Records from a data collection:
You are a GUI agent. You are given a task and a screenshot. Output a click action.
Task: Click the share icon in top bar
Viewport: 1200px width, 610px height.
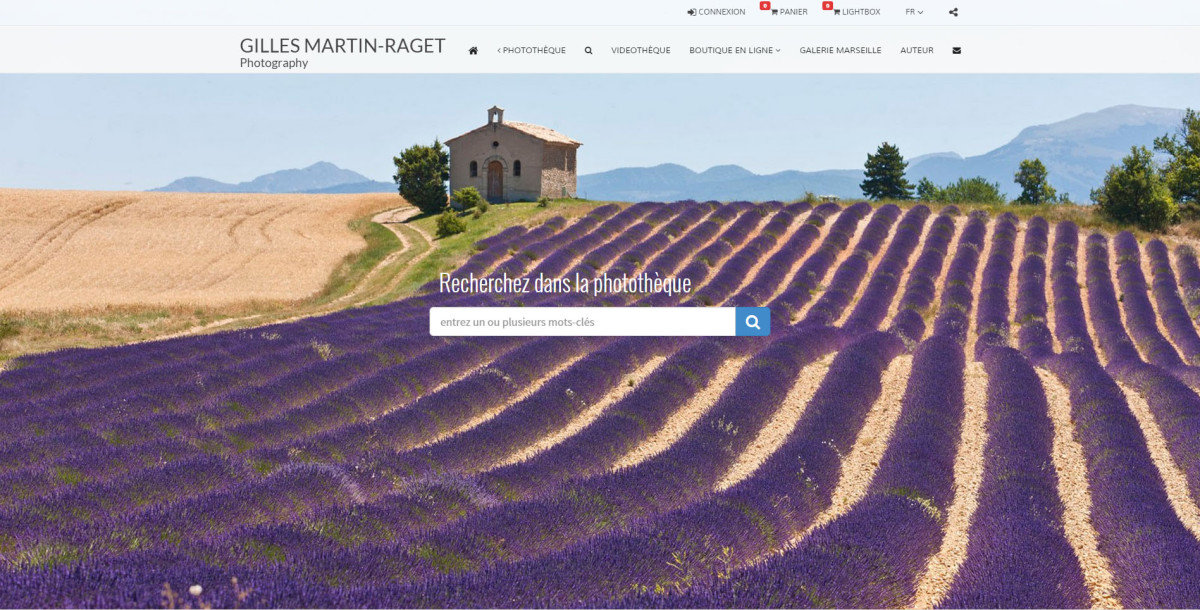(x=953, y=12)

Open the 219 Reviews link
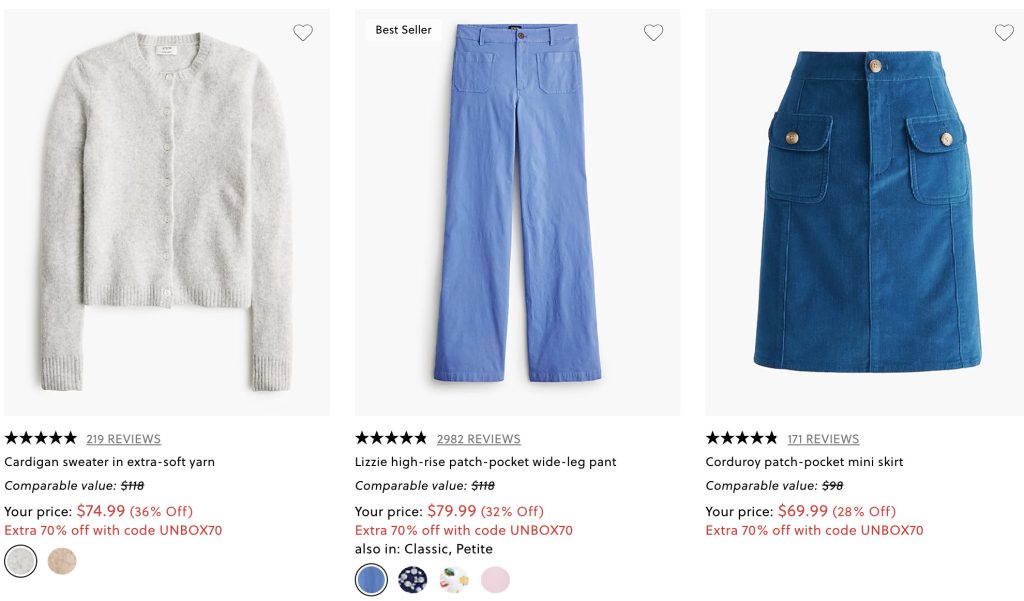tap(123, 439)
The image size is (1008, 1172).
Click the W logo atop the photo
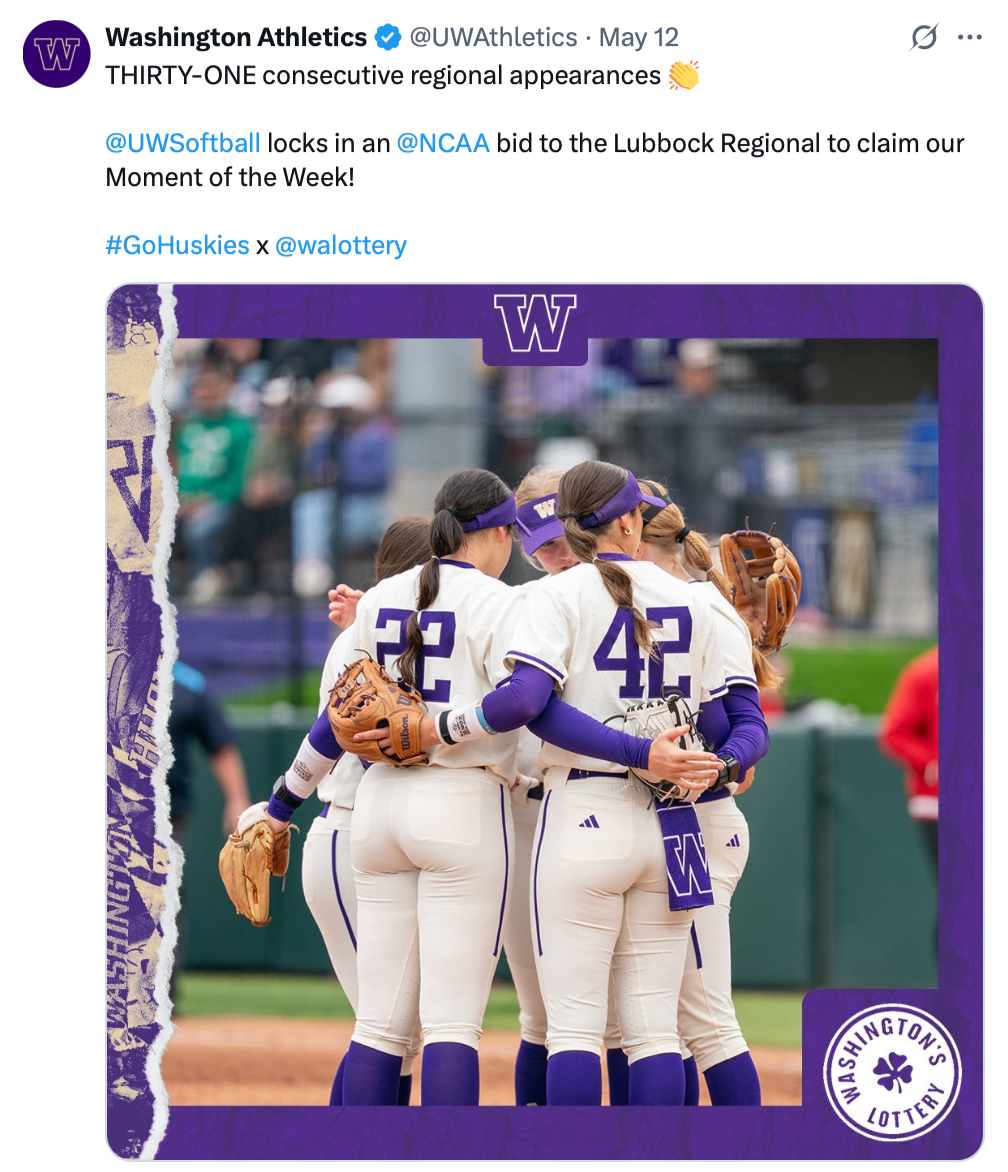(535, 324)
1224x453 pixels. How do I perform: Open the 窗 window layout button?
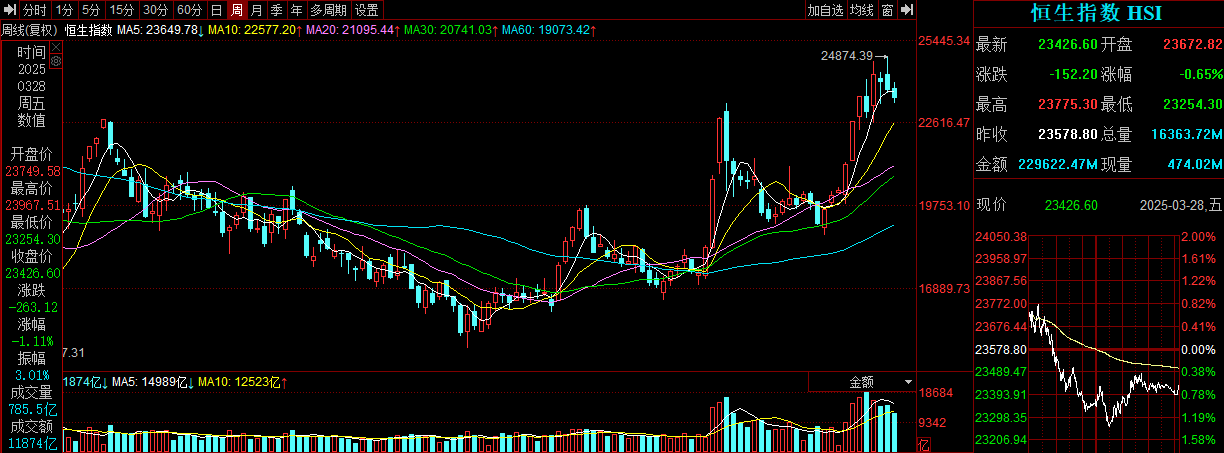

• _WORK INSTRUCTION_
Exclude the pictures and transcribe all of the entries exactly.

• _THE ANSWER_
You are a GUI agent. You are given a task and a screenshot. Output a click action.
Task: Click the share icon in top bar
Viewport: 1200px width, 610px height.
(x=953, y=12)

Open the 219 Reviews link
tap(123, 439)
The image size is (1008, 1172).
Click the W logo atop the photo
(535, 324)
1224x453 pixels. How do I perform: Open the 窗 window layout button?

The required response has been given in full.